There are indications in scripture that Saul/Paul continued to have vision problems. In his letter to the Galatians, Paul mentions his infirmity and commended the Galatians:
You know it was because of a bodily ailment that I preached the gospel to you at first, and though my condition was a trial to you, you did not scorn or despise me, but received me as an angel of God, as Christ Jesus. What then has become of your blessedness? For I testify to you that, if possible, you would have gouged out your eyes and given them to me.
(Galatians 4:13-15 ESV)
Later in the letter, Paul commented that he was writing the final portion himself saying “See with what large letters I am writing to you with my own hand.” (Galatians 6:11 ESV) Presumably he was making large letters because he had difficulty seeing.

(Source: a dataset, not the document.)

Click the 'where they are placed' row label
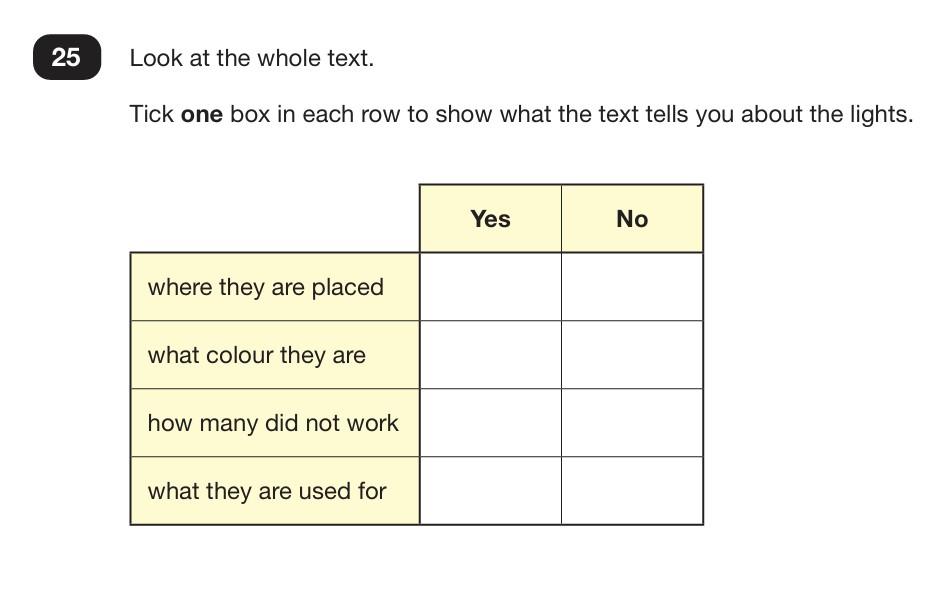934x610 pixels. (x=266, y=287)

Much debate has occurred over the “thorn in the flesh” Paul was given as a result of the great revelations he was permitted to experience during a supernatural trip to heaven. This amazing story is recounted in the first part of 2 Corinthians chapter 12. The reason for this infirmity (as Paul describes it) was to keep him from being puffed up with pride. Paul was greatly troubled with this affliction:
Three times I pleaded with the Lord about this, that it should leave me. But he said to me, “My grace is sufficient for you, for my power is made perfect in weakness.” Therefore I will boast all the more gladly of my weaknesses, so that the power of Christ may rest upon me. For the sake of Christ, then, I am content with weaknesses, insults, hardships, persecutions, and calamities. For when I am weak, then I am strong.

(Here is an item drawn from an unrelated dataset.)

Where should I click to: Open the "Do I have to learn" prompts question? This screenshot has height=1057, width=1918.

(2 Corinthians 12:8-10 ESV)
I am one who believes this thorn, this infirmity, was perpetual problems with his eyes. In his pre-conversion days, Saul had developed spiritual cataracts on his eyes. He was blind to the obvious fact that Jesus of Nazareth was the messiah spoken of in the sacred scriptures Saul thought he knew so well. But in the encounter on the Damascus road, Jesus did spiritual surgery, blinding Saul for 3 days. I can imagine that Saul did a tremendous amount of soul-searching during that time. It must have been incredibly humbling for a prideful Jew like Saul to have his entire theological world turned completely upside down! When Ananias prayed for Saul to receive his sight and to be filled with the Holy Spirit, the scales that fell from his eyes were like the old clouded lenses of his pre-Christian days being surgically removed and being replaced with the clear lens provided by the Spirit’s new vision.

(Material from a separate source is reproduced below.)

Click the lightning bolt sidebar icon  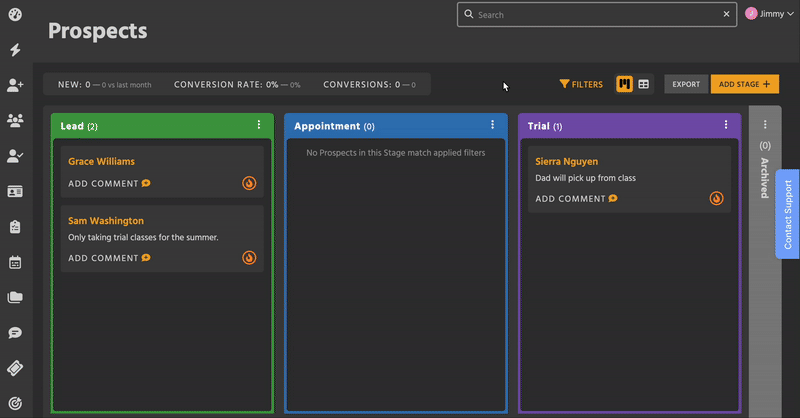(15, 50)
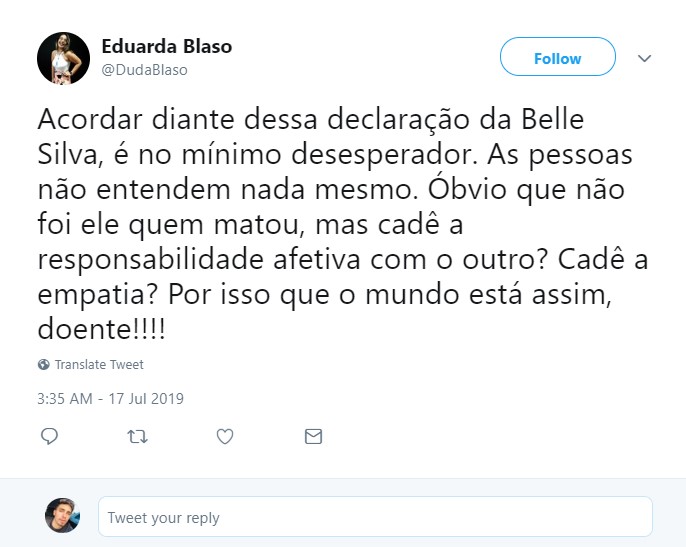Click the reply speech bubble icon
686x547 pixels.
pyautogui.click(x=49, y=437)
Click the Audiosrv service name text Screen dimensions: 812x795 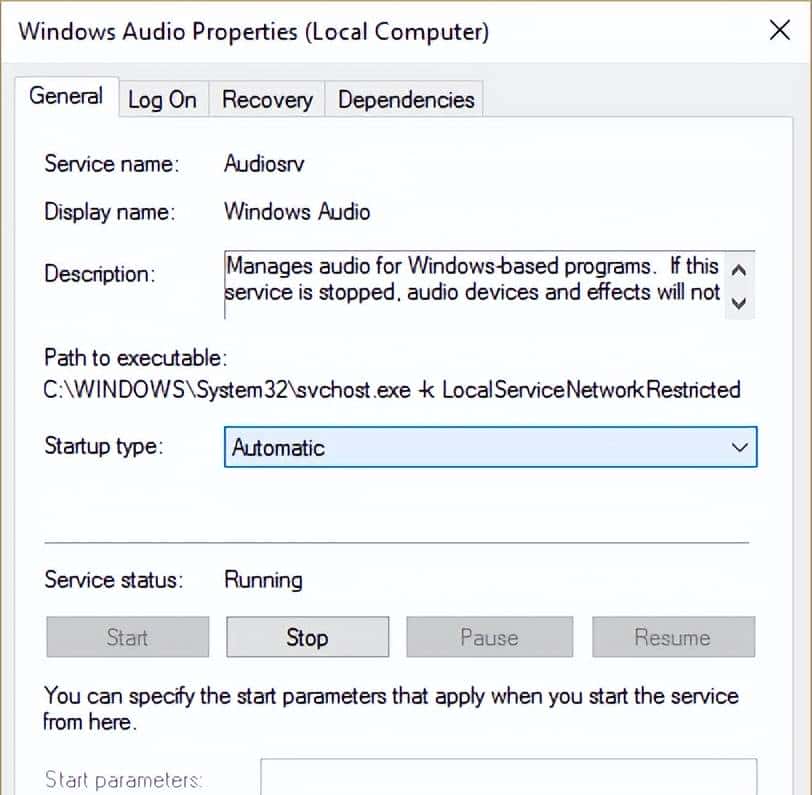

I can believe God allowed Paul to experience vision problems throughout his earthly life to continually remind him of that supernatural encounter. It was only by God’s grace that Paul was saved. God’s power was best revealed in Paul when Paul was in a weakened state. May God grant us all insight so we, too, can embrace our weaknesses as an opportunities to let God’s power work through us.